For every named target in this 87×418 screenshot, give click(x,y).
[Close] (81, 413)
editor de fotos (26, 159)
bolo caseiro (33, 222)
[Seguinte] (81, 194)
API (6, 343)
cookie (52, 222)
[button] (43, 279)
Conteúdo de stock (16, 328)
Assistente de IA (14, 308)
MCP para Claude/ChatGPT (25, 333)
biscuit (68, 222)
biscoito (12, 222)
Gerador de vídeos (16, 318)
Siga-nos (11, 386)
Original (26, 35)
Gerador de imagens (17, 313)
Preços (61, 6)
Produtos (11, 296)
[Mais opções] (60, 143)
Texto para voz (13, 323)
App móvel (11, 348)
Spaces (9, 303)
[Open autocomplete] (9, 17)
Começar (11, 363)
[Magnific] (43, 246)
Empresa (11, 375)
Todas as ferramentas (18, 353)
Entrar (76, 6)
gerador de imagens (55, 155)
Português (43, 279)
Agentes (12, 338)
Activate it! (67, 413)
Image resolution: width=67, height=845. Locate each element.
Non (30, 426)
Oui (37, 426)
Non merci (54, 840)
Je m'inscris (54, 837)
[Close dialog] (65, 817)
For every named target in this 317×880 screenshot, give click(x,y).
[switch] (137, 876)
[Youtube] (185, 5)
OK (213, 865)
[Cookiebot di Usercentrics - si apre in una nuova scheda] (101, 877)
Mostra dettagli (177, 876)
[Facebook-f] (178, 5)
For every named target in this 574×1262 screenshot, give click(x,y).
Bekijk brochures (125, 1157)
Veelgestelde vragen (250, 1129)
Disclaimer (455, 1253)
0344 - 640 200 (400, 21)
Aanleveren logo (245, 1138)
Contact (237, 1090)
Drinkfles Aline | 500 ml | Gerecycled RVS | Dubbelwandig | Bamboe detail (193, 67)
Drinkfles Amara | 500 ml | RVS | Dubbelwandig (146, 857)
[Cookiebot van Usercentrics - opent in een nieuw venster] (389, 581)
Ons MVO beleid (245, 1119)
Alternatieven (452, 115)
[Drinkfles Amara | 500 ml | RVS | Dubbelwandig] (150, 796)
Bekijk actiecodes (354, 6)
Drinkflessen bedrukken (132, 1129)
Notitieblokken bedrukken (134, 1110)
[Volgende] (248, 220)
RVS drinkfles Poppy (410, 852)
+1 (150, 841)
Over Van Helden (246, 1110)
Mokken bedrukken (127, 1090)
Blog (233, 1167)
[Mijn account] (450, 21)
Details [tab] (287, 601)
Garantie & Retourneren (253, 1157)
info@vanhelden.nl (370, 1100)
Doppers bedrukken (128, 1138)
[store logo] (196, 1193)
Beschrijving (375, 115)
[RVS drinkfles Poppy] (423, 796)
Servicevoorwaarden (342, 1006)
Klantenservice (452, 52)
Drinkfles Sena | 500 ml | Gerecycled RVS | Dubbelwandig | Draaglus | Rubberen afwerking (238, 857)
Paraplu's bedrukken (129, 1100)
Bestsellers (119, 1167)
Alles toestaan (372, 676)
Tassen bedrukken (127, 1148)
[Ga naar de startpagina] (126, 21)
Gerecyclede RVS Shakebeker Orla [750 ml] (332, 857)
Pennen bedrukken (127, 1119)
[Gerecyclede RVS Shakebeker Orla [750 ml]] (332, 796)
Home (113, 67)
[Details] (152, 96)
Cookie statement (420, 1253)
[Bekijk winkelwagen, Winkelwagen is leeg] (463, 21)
·····
- AUFGABENDETAILS
Gib sämtliche Zeilen oben Zeichen für Zeichen unverändert wieder.

- ÜBUNGSANTWORT
For every named target in this 87×418 screenshot, give click(x,y).
[Close] (81, 413)
editor de fotos (26, 159)
bolo caseiro (33, 222)
[Seguinte] (81, 194)
API (6, 343)
cookie (52, 222)
[button] (43, 279)
Conteúdo de stock (16, 328)
Assistente de IA (14, 308)
MCP para Claude/ChatGPT (25, 333)
biscuit (68, 222)
biscoito (12, 222)
Gerador de vídeos (16, 318)
Siga-nos (11, 386)
Original (26, 35)
Gerador de imagens (17, 313)
Preços (61, 6)
Produtos (11, 296)
[Mais opções] (60, 143)
Texto para voz (13, 323)
App móvel (11, 348)
Spaces (9, 303)
[Open autocomplete] (9, 17)
Começar (11, 363)
[Magnific] (43, 246)
Empresa (11, 375)
Todas as ferramentas (18, 353)
Entrar (76, 6)
gerador de imagens (55, 155)
Português (43, 279)
Agentes (12, 338)
Activate it! (67, 413)
Image resolution: width=67, height=845. Locate each element.
Non (30, 426)
Oui (37, 426)
Non merci (54, 840)
Je m'inscris (54, 837)
[Close dialog] (65, 817)
For every named target in this 317×880 screenshot, give click(x,y).
[switch] (137, 876)
[Youtube] (185, 5)
OK (213, 865)
[Cookiebot di Usercentrics - si apre in una nuova scheda] (101, 877)
Mostra dettagli (177, 876)
[Facebook-f] (178, 5)
For every named target in this 574×1262 screenshot, give click(x,y).
Bekijk brochures (125, 1157)
Veelgestelde vragen (250, 1129)
Disclaimer (455, 1253)
0344 - 640 200 (400, 21)
Aanleveren logo (245, 1138)
Contact (237, 1090)
Drinkfles Aline | 500 ml | Gerecycled RVS | Dubbelwandig | Bamboe detail (193, 67)
Drinkfles Amara | 500 ml | RVS | Dubbelwandig (146, 857)
[Cookiebot van Usercentrics - opent in een nieuw venster] (389, 581)
Ons MVO beleid (245, 1119)
Alternatieven (452, 115)
[Drinkfles Amara | 500 ml | RVS | Dubbelwandig] (150, 796)
Bekijk actiecodes (354, 6)
Drinkflessen bedrukken (132, 1129)
Notitieblokken bedrukken (134, 1110)
[Volgende] (248, 220)
RVS drinkfles Poppy (410, 852)
+1 (150, 841)
Over Van Helden (246, 1110)
Mokken bedrukken (127, 1090)
Blog (233, 1167)
[Mijn account] (450, 21)
Details [tab] (287, 601)
Garantie & Retourneren (253, 1157)
info@vanhelden.nl (370, 1100)
Doppers bedrukken (128, 1138)
[store logo] (196, 1193)
Beschrijving (375, 115)
[RVS drinkfles Poppy] (423, 796)
Servicevoorwaarden (342, 1006)
Klantenservice (452, 52)
Drinkfles Sena | 500 ml | Gerecycled RVS | Dubbelwandig | Draaglus | Rubberen afwerking (238, 857)
Paraplu's bedrukken (129, 1100)
Bestsellers (119, 1167)
Alles toestaan (372, 676)
Tassen bedrukken (127, 1148)
[Ga naar de startpagina] (126, 21)
Gerecyclede RVS Shakebeker Orla [750 ml] (332, 857)
Pennen bedrukken (127, 1119)
[Gerecyclede RVS Shakebeker Orla [750 ml]] (332, 796)
Home (113, 67)
[Details] (152, 96)
Cookie statement (420, 1253)
[Bekijk winkelwagen, Winkelwagen is leeg] (463, 21)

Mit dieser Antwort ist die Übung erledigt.